Два Ждановых богатыря с копьями, какие не всякий и поднимет, утянули Микулу за шиворот, брезгливо морщась, в сторону такой знакомой ямы в земле.
Двое из заявивших обвинения «забрали заявления», уплатив тиуну по двенадцати гривен в княжью казну за «ложный вызов». И, судя по ним, были уверены, что очень легко отделались. Разумеется, зря. Ещё три разбирательства прошли в почти полной тишине.
А потом случилось то, чего никто не ждал.
Вот уж не думал, что такое в принципе случиться может. Хотя после всего, что уже произошло, с той самой аварии начиная, грех и удивляться, наверное. Правда, князь, кажется, тоже такого поворота не ожидал.

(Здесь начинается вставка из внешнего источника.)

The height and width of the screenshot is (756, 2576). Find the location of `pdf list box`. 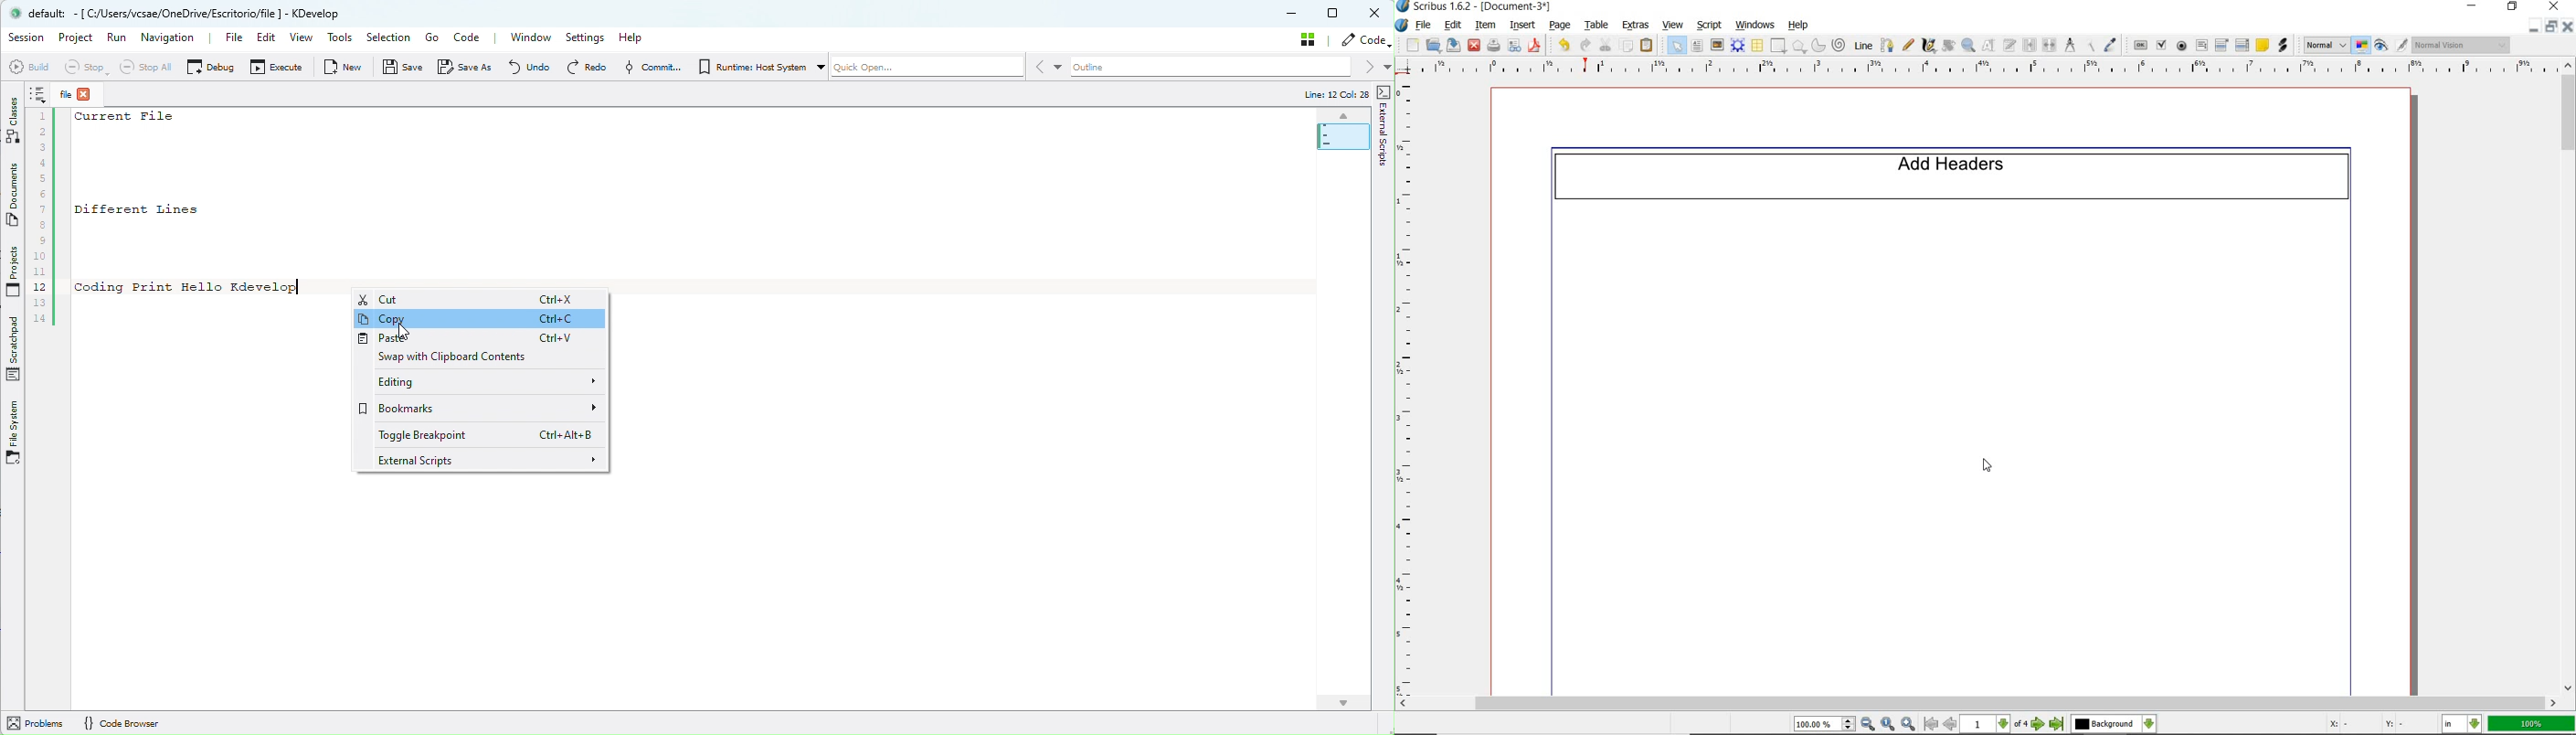

pdf list box is located at coordinates (2244, 45).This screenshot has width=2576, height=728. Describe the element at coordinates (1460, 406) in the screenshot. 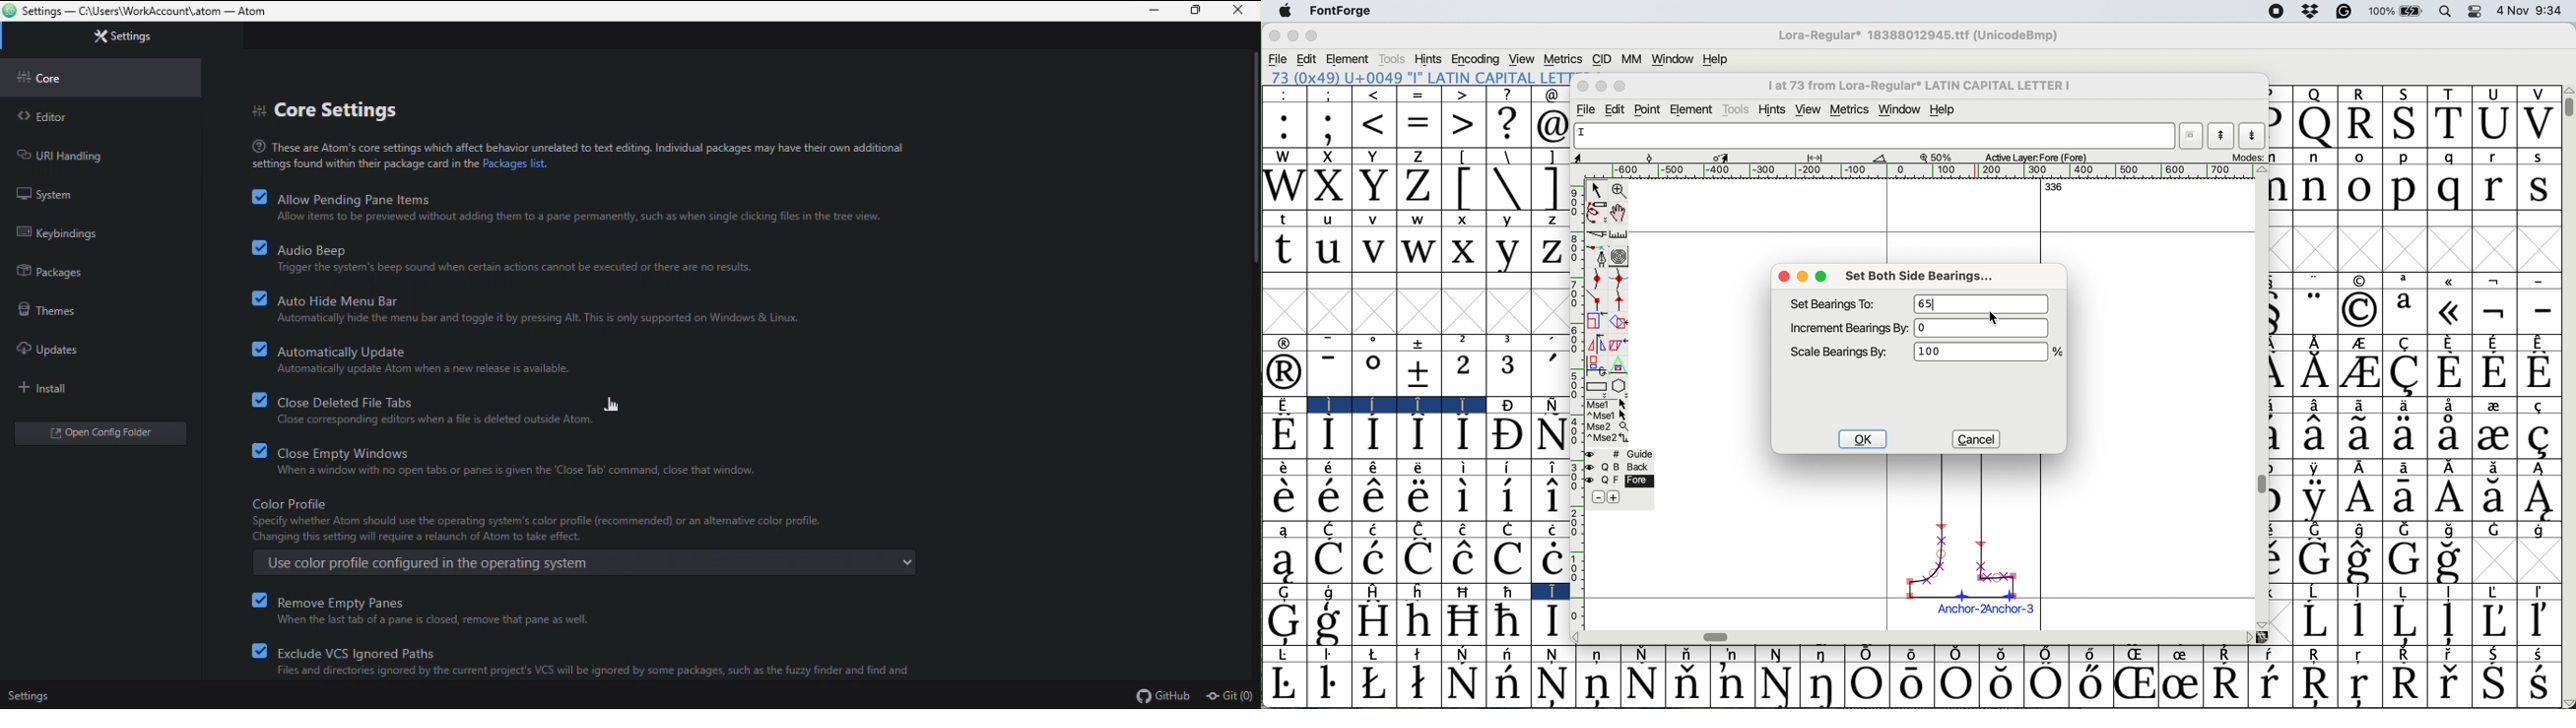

Последний суд был относительно простым: боярин, оставшийся в городе, не подхватившийся следом за войском и Ярославичами в Польшу, требовал выдать ему головой виновного в поджоге какой-то хозяйственной постройки. Разгулявшийся под утро киевский люд старался изо всех сил следовать договорённостям в части не трогать невиновных и непричастных. И грабить исключительно тех, кто нарушил данное городу обещание служить и защищать. Но близость добычи, общие настроения масс и, в особенности, брага затмили и без того невеликий разум боярскому закупу со странным именем Грива. Нескладный и плешивый мужик, сутулый, с лицом, изрытым оспой, как еловый пень, в котором обосновался муравейник, заметно страдал с похмелья и вину свою признавал полностью. Грозило ему из закупов перейти в полные холопы, он с этим явно смирился и судьбу свою принял. Удивил не он, а сам боярин, высокий, крепкий, с холодными колючими голубыми глазами, намекавшими на то, что он, как и предки его, титул и место при княже получил не за них, а за работу мечом или топором, как и полагалось дружинному. И звали его не самым ожидаемым и распространённым в Киеве именем Йорген.
— Слушай меня, князь! — начал вдруг он, когда все было вздохнули с облегчением. — Мало мне никчёмной жизни этого дурака. За то, что не уследил ты за порядком в городе, плати мне виру!